Thakur, Anjani; Fonkalsrud, Eric W.; Buchmiller, Terry; French, Samuel
January 2001
American Surgeon;Jan2001, Vol. 67 Issue 1, p36
Academic Journal
Patients with severe constipation due to colonic inertia who remain symptomatic after extensive medical therapy or partial colonic resection have occasionally been treated with ileostomy as a last resort. The hospital records of five patients with persistent symptomatic idiopathic colonic inertia were reviewed. Each of the patients had undergone extensive medical management, and eventually four underwent one or more colonic resections to relieve the recurrent abdominal distention and pain. Three of the patients eventually received a distal ileostomy, which functioned well. Anorectal manometric studies were within normal range for each of the five patients. Restorative proctocolectomy (J pouch) was therefore performed for each. With a mean follow-up of 42 months after restorative proctocolectomy each of the five patients was relieved of constipation and small bowel distention.

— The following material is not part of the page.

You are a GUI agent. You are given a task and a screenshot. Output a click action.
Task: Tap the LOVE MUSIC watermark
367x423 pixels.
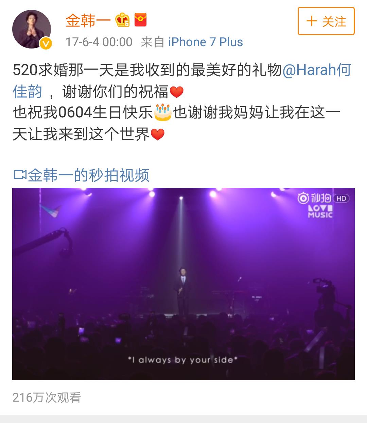click(x=320, y=211)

The average number of bowel movements per 24 hours at 6 months was 4.8. All patients were able to discriminate flatus from stool, could hold back for up to 1.5 hours after the initial urge to defecate, and had total daytime continence. Each returned to work or school within 3 months, and each reported greater satisfaction with bowel function than with the ileostomy. Restorative proctocolectomy with a J pouch provides a satisfactory option for the management of patients with persistent abdominal distention and pain due to idiopathic colonic inertia.